Middle East, North Africa and Balkan flavors in demand with consumers

July 18 2017

The diverse cuisine of the Middle East has enjoyed a boost in popularity amongst restaurant diners, recent research suggests.

Of the 1,000 over-18s surveyed by Technomic, more than a third of them (35 per cent) would like to see more Middle Eastern and North African influences on restaurant menus. This proportion grew to almost half when drilled down to Gen Zers (47 per cent) and Millennials (46 per cent).

Close to one in four (24 per cent) said they seek out different regional Middle Eastern and North African cuisine experiences, such as Tunisian and Yemeni, which again grew to 30 per cent and 29 per cent with Gen Zers and Millennials respectively.

However, barely one in five (19 per cent) were aware of the culinary differences among the various countries of the Middle East and North Africa. That said, the younger generations seemed to be more clued up, with 30 per cent of Gen Zers and 29 per cent of Millennials being privy to what separates cuisines in the two regions.

In addition to Middle Eastern and North African flavors, a fifth of consumers (21 per cent) were keen to see restaurant menus embrace Balkan influences, rising to 31 per cent with Gen Zers and Millennials.

One in six (16 per cent) said they actively seek out different regional Balkan cuisine experiences - such as Albanian and Bulgarian - and the same percentage of consumers say they know the culinary differences among the numerous Balkan countries.

Technomic warned that restaurants shouldn’t overlook Balkan cuisines as potential up-and-comers.

A statement from the company read: “Despite the lower interest in Balkan cuisine compared to Middle Eastern and North African cuisines, additional research shows that a greater proportion of consumers are interested in trying specific Balkan countries’ cuisines - such as Bulgarian and Croatian - over gastronomies of Middle Eastern and North African countries.”

Popular suggestions

In a free whitepaper, available to download here, Technomic focuses on three dishes from these regions that have gathered support and could explode in popularity soon.

The first is Shakshuka, a Tunisian egg dish with tomatoes and chili peppers.
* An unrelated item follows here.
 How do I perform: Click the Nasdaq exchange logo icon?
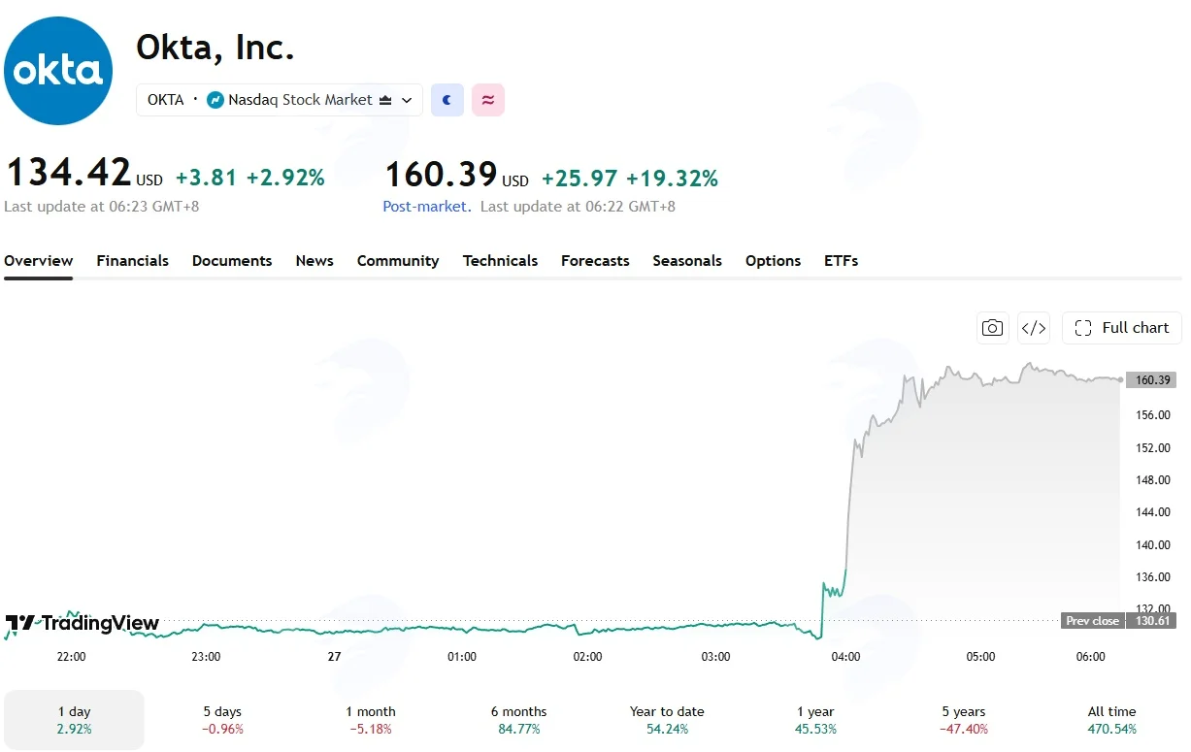click(x=215, y=100)
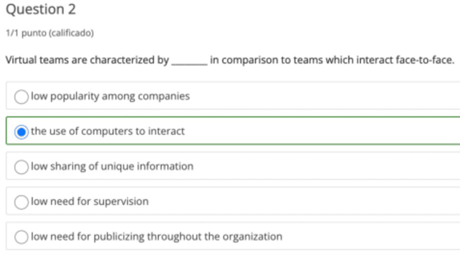
Task: Click the "Question 2" heading
Action: point(41,9)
It has appeared on an increasing number of menus in recent years, with mentions up 30.8 per cent overall year on year. Some 57 per cent said they’d either tried it and liked it or were keen to taste it; after seeing what Shakshuka looks like with chorizo, we don’t blame them.

Tabbouleh is another up-and-comer. Menu mentions of this Middle Eastern vegetarian dish made of tomatoes, parsley, mint, bulgur and onion are up 16 per cent, with six in ten consumers liking it or wanting to trying it. Any chefs curious to realize its appeal could try quinoa crunch bowl with quinoa tabbouleh.
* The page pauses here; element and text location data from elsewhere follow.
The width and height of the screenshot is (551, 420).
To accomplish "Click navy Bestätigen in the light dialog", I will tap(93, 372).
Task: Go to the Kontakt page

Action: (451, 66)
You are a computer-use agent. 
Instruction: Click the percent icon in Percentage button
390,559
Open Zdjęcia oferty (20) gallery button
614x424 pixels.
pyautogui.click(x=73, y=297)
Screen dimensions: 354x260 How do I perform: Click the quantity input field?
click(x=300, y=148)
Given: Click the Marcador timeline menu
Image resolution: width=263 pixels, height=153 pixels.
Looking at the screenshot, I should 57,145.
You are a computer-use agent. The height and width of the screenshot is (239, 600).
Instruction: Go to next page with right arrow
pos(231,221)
Lastly, Labneh is a Middle Eastern strained yogurt with slightly salty and sour flavors that half of consumers either like or want to try. Menu mentions of the entree are up by a fifth year on year.

Uncharted territory

Another branch of Technomic’s research found that consumers increasingly want more complex flavors, with 71 per cent of consumers saying they found flavor imparted by the overall combination of ingredients to be appealing.

In terms of new, previously untasted sauces, 57 per cent of consumers said they would like to try chermoula, which originated in Morocco. A similar percentage were keen to try toum from Lebanon, chraimeh from Libya and ajvar from Serbia.

Other in-demand sauces were s’chug and holba from Yemen and Tunisia’s harissa.  

Technomic concluded the whitepaper by saying: “North African fare is arguably one of the hottest trends in foodservice right now.

“With these North African favorites getting greater attention, other specialties could emerge from the rest of the continent, such as berbere, an Ethiopian spice blend, or chakalaka, a South African relish.”

The whitepaper suggests operators consider switching in these popular sauces in place of familiar sauces. Swapping a traditional hot sauce for a cilantro-based s’chug is an effective way to dish up a bigger heat kick.

Additionally, sauces and spices from the Middle East, North Africa and the Balkans are often meant to be paired with bread, so restaurants can consider offering a variety of different sauce and spice types at the table that can be dipped into bread as a pre-appetizer.